Unheilbare "Glaubsüchtigkeit" - ein tierisches Erbe
Wolf verweist bei Wünschelruten auf den Carpenter-Effekt, also darauf, dass Wünschelruten bloß ausschlagen, weil der Rutengänger sich das unterbewusst wünscht. Schon viele Rutengänger haben beim Psi-Test ihr Können demonstrieren wollen, alle scheiterten. "Die meisten hielten weiterhin daran fest, übernatürliche Fähigkeiten zu besitzen", erläutert er: "Viele haben uns vorgeworfen, wir hätten sie bei den Tests betrogen." In der Sprache der Psychologie sind das "Shut-Eyes", also Menschen, die vor der Realität die Augen verschließen. Ursache für diese Unbelehrbarkeit, die "Glaubsüchtigkeit", sei der unwiderstehliche Drang zum Aberglauben – dies sei das tierische Erbe der Menschen.

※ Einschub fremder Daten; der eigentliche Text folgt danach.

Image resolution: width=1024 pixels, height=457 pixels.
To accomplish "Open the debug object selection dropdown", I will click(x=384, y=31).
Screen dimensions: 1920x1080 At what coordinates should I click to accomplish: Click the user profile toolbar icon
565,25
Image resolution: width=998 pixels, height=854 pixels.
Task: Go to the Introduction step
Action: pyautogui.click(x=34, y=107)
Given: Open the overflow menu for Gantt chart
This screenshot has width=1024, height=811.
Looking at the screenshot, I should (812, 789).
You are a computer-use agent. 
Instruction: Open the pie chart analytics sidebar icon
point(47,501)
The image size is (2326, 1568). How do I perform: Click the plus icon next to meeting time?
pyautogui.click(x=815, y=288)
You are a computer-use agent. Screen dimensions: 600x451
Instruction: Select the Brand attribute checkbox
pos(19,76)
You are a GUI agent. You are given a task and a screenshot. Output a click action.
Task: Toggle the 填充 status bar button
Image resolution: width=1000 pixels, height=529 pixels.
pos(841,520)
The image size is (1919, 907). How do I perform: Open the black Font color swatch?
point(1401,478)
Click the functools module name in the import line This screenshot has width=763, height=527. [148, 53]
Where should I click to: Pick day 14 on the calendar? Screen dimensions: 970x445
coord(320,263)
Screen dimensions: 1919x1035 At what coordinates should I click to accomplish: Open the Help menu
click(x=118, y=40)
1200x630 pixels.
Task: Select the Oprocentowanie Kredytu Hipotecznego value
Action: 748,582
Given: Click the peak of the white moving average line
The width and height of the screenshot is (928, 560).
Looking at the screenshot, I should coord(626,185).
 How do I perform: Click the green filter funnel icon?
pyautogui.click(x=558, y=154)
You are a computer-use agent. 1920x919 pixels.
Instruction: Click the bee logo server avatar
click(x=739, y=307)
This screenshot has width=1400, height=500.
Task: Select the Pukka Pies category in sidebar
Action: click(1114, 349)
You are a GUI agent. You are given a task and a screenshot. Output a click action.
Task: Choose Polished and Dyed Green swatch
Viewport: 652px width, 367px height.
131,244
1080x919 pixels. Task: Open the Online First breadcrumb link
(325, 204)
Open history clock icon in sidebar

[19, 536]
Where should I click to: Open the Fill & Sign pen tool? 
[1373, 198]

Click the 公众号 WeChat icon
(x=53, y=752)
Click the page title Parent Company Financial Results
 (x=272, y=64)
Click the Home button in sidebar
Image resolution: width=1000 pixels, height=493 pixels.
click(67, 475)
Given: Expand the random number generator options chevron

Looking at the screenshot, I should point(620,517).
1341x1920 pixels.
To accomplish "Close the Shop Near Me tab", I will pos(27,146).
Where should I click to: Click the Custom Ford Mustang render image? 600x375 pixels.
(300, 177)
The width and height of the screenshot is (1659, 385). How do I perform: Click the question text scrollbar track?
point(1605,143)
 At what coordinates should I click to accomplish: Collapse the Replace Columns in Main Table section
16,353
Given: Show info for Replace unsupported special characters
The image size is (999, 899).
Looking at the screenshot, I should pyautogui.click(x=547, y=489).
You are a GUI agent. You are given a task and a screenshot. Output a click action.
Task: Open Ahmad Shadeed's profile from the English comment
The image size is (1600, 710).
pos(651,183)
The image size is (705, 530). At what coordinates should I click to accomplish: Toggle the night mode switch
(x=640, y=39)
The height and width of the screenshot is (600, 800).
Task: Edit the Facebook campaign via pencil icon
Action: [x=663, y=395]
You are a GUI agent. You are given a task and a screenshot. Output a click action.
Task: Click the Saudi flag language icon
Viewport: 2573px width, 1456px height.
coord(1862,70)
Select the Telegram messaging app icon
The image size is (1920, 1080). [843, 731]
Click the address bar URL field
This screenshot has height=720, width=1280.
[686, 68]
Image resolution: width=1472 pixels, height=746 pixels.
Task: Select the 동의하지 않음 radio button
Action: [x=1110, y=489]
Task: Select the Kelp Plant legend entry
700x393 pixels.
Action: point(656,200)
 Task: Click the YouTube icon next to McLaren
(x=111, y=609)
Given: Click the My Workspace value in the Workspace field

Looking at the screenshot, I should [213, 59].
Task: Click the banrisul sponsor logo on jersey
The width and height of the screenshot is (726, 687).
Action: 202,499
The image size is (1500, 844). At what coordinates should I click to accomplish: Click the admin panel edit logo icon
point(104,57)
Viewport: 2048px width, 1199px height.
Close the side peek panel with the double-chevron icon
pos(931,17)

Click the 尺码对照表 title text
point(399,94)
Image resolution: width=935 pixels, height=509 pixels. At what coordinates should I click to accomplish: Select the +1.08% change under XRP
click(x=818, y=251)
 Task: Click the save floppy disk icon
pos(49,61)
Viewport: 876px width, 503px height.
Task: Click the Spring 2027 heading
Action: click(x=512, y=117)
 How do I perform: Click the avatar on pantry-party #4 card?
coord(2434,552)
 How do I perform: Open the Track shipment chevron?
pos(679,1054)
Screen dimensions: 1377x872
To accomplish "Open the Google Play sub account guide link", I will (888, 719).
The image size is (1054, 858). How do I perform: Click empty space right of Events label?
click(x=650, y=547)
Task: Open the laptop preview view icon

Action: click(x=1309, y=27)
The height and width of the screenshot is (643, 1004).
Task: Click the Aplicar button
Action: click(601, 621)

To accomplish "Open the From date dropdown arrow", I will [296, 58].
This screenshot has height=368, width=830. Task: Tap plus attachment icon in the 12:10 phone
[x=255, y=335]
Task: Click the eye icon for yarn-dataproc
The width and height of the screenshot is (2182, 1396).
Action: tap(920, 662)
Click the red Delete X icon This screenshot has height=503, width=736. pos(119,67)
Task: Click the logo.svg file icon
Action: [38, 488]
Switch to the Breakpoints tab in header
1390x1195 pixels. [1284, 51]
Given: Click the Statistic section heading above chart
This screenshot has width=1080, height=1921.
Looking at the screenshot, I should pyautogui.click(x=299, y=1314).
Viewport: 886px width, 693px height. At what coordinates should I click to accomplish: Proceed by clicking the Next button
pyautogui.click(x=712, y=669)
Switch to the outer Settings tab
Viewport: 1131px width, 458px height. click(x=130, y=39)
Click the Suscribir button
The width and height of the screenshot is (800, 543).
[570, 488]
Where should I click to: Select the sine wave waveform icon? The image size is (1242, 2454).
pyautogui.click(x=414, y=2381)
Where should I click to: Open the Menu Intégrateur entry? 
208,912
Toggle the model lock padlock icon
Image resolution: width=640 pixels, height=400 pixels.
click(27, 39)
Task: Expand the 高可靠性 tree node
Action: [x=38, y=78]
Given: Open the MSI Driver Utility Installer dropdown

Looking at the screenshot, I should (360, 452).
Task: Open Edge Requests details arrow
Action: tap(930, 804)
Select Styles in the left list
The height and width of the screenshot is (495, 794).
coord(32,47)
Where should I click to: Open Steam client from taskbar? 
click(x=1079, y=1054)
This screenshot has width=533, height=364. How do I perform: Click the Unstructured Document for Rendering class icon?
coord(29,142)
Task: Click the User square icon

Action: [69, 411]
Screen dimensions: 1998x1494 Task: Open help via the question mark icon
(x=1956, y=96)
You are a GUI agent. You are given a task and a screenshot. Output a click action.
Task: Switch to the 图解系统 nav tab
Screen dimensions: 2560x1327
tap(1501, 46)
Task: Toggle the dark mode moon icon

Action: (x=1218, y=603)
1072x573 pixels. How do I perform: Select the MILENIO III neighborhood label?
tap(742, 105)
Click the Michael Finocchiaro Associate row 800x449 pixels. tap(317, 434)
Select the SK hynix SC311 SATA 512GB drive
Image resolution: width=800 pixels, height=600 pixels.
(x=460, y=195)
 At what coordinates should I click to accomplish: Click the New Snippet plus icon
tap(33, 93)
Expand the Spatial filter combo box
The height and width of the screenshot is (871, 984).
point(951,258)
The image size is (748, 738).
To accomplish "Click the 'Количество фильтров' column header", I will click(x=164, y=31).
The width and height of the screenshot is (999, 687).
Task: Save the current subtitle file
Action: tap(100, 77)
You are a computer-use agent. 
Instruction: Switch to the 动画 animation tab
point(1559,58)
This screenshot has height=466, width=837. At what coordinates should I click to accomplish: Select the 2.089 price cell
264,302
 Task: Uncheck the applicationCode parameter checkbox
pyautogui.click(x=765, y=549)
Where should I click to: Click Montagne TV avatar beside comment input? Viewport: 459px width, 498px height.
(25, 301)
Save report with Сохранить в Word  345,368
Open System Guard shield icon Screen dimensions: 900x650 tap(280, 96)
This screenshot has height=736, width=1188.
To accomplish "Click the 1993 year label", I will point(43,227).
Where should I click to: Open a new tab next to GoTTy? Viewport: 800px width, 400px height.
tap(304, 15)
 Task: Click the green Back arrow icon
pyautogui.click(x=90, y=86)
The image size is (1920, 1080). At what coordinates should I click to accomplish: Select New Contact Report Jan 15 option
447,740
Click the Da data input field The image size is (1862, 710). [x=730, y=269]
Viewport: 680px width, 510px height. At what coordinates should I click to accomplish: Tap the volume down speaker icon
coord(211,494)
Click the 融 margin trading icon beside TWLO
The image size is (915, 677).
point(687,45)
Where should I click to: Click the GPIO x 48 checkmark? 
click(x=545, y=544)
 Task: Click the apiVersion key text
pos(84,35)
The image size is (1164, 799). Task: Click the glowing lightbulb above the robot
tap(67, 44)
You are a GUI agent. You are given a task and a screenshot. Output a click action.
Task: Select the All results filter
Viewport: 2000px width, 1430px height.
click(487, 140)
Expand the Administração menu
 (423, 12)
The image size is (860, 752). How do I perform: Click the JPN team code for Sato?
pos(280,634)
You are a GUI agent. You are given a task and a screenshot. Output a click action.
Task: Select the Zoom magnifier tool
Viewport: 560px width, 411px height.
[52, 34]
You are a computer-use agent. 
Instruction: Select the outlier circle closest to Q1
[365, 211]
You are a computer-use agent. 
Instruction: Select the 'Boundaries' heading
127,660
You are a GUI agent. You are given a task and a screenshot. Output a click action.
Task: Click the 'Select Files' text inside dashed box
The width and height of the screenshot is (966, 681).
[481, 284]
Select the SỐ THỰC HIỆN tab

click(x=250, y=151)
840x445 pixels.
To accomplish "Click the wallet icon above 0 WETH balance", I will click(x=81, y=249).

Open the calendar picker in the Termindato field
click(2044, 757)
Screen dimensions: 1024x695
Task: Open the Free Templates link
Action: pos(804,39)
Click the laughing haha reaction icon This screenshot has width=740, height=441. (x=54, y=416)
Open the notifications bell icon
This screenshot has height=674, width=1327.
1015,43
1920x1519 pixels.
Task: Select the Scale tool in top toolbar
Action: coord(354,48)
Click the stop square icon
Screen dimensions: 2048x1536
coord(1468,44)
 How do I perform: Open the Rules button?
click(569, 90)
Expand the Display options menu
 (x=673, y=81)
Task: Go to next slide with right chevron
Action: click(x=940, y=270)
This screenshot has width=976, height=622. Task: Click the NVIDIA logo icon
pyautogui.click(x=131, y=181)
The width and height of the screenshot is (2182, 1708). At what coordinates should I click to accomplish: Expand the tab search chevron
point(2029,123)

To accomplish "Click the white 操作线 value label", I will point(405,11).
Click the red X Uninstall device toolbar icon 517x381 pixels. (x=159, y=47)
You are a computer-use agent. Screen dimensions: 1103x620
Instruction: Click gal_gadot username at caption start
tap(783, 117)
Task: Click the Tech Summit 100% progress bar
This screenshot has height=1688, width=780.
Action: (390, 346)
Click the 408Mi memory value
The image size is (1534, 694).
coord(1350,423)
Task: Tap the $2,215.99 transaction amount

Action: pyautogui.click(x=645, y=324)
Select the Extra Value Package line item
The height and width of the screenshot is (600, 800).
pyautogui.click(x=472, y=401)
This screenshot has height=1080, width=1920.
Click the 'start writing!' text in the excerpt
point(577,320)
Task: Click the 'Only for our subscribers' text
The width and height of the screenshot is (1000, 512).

Von allen Teilnehmern hatten bisher nur drei die Größe, nach den missglückten Versuchen einzusehen, dass ihre Fähigkeiten gar keine waren, sagt Wolf. Polte ficht das nicht an. "Das Problem ist doch: Bei diesem Psi-Test haben offenbar nur Menschen teilgenommen, die sich eingebildet hatten, Fähigkeiten zu haben, oder diese unter Erfolgsdruck nicht abrufen konnten", sagt der promovierte Jurist. Er hofft, mit diesen Störfaktoren besser umgehen zu können. Nach den diesjährigen Tests am 6. bis 8. August wird er es wissen.
"Sollte er es schaffen, dann sind unsere 10.000 Euro Preisgeld diese neue wissenschaftliche Erkenntnis und Beobachtung allemal wert", sagt Wolf.